「退任してくださーい!」
「経営能力がゼロやな!」
6月23日、大阪市内で開かれたシャープの株主総会は大荒れだった。台湾の鴻海精密工業の子会社として経営再建することを決めた高橋興三社長が壇上に立つと、株主からヤジや批判が噴出。高橋社長は「すぐ(退任)します」と明言せざるを得なくなるなど、4時間半に及んだ総会は最後まで紛糾した。
シャープだけでない。同28日に開かれた欠陥エアバッグのリコール問題で揺れる自動車部品大手タカタの株主総会では、株主の1人が高田重久会長兼社長に、「辞める意思を早く表明して!」と迫ると、他の株主からも経営責任を問う声が続出した。高田氏が経営再建の道筋をつけた後に辞任する考えを示したことで、ようやく閉会に至った。
経営難や不祥事が発覚した企業にとっては“試練の場”となった今年の株主総会のピークは同29日だった。
3月決算企業の約3割に当たる759社が一斉に株主総会を開き、本社機能が数多く集まる東京では警視庁が1000人態勢で警戒に当たり、都内各所で緊迫した空気が流れた。だが、かつて総会屋が跋扈した時代の株主総会の緊迫度はこんなものではなかった。

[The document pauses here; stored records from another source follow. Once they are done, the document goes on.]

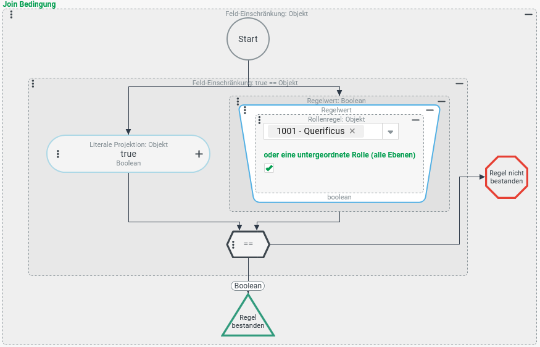Click the red 'Regel nicht bestanden' octagon

(x=507, y=177)
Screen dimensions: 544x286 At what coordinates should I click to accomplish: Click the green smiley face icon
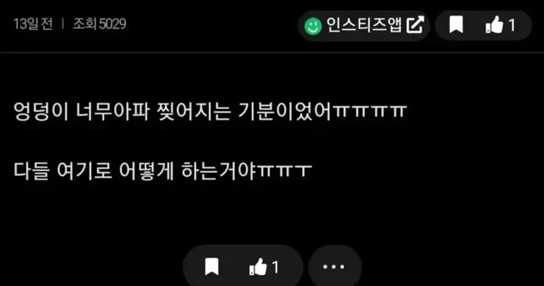[x=312, y=26]

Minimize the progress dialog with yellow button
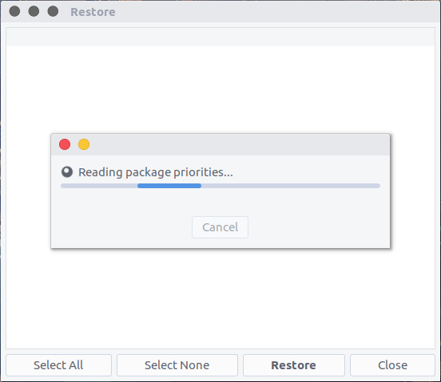(x=84, y=144)
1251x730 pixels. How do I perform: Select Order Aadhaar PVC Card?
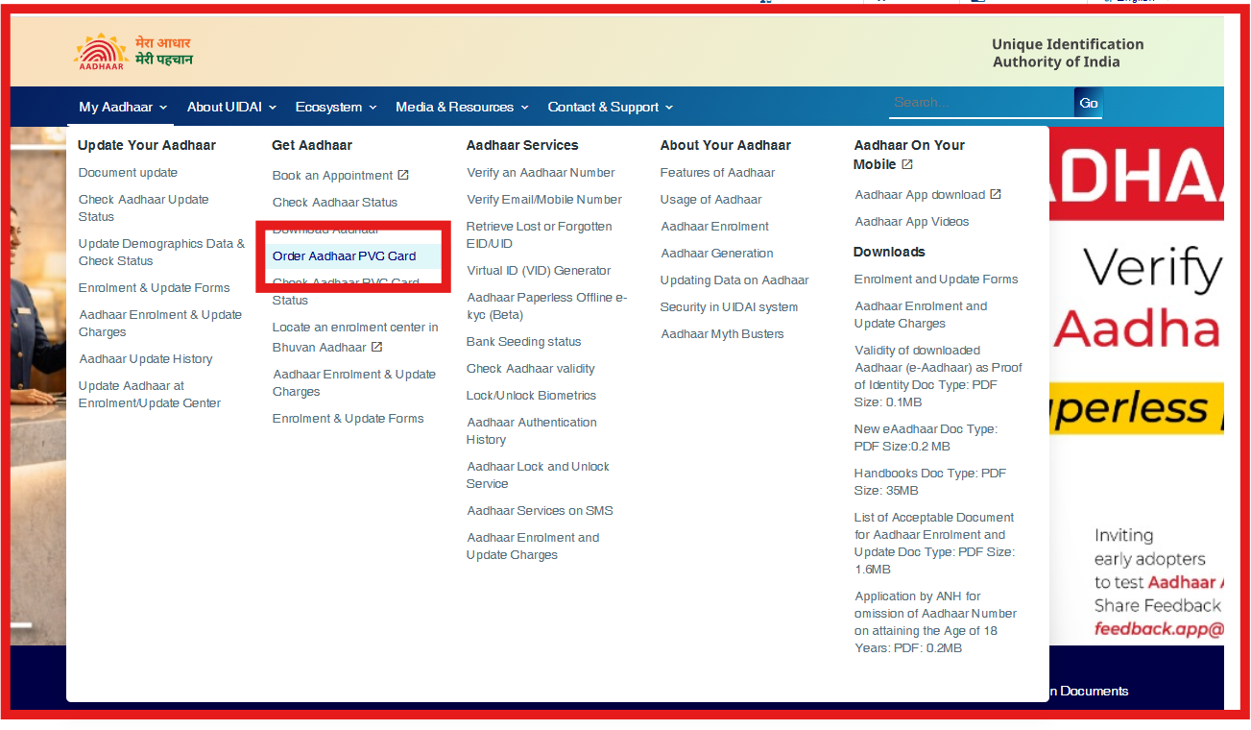click(x=344, y=256)
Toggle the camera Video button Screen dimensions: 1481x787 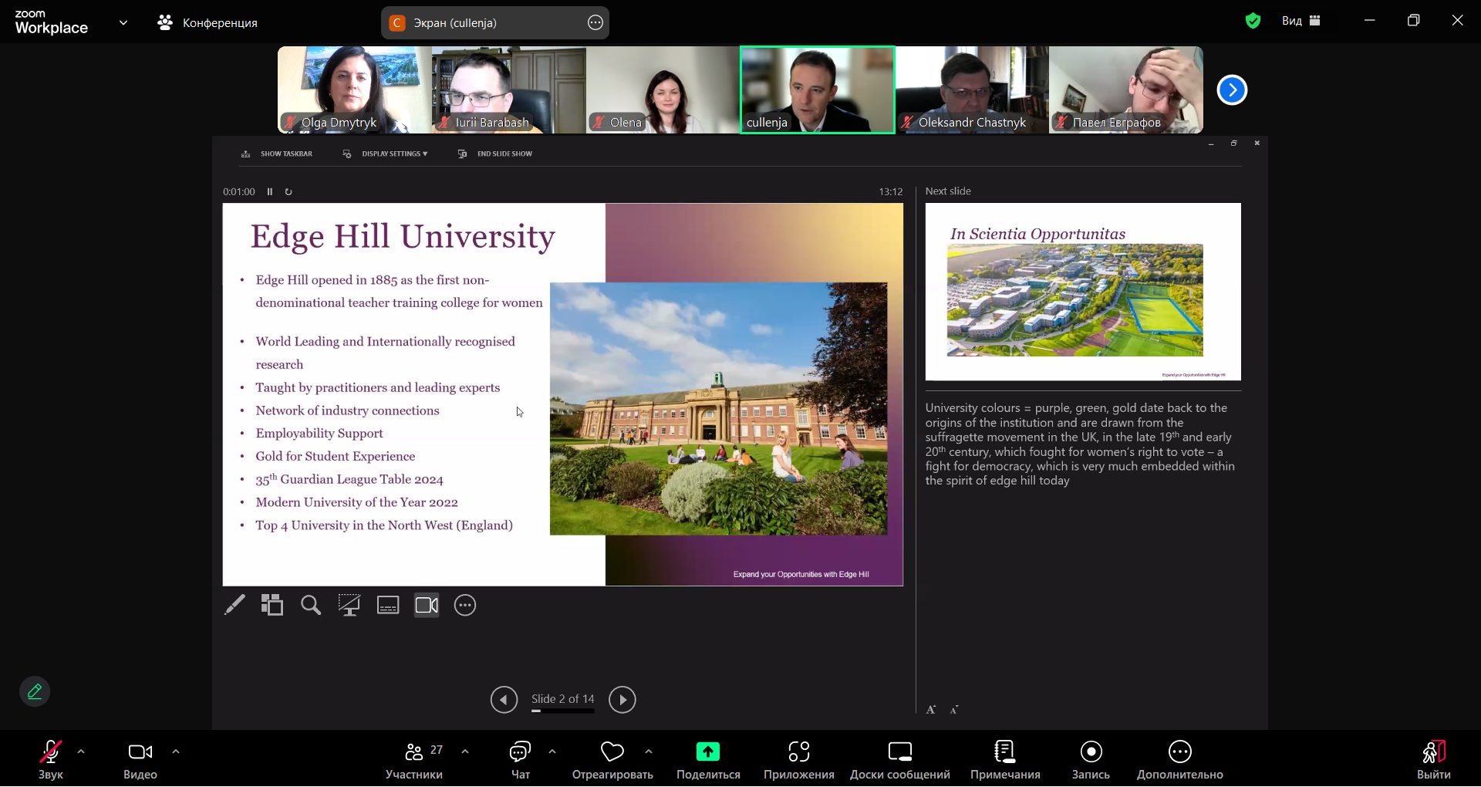pos(140,752)
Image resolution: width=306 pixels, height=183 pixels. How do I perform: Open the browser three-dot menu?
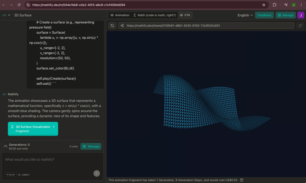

総会屋の動向に詳しいジャーナリストの伊藤博敏氏が言う。
「現在、総会屋は100人程度にまで減り、株主総会で発言をする現役に限っては10人にも満たない。しかし、ピーク時の1970年代には8000人以上いたと言われる。大声で場を荒らすといったイメージが強い総会屋ですが、実際は、会社から賛助金をもらって“シャンシャン(短時間)”で総会を終わらせる与党総会屋のほうが主流でした」
総会屋という存在が世に初めて知られたのは、作家・城山三郎が総会屋の生態を描いた『総会屋錦城』で直木賞を受賞した1958年にまで遡る。
「当時は小説のモデルとなった久保祐三郎や“三菱の守護神”といわれた上森子鉄など、数人の大物総会屋が業界を仕切っていました。彼らは与党総会屋として、混乱や滞りを排した秩序ある株主総会を演出することに矜持を抱いていた」(同前)
変化が表われ始めるのは、日本が高度経済成長期に突入した1960年代半ば以降だ。高度成長の波に乗り、上場企業数が増えるとともに総会屋の数も増え、暴力団を後ろ盾とする総会屋も現われた。ヤジや怒号で総会の場を荒らす野党総会屋が急増した。
その代表が“最後の総会屋”といわれた小川薫だった。広島弁でまくし立て総会を荒らす強面が、企業から恐れられていた。
小川の出現以降、社会に総会屋を締め出す機運が醸成されていく。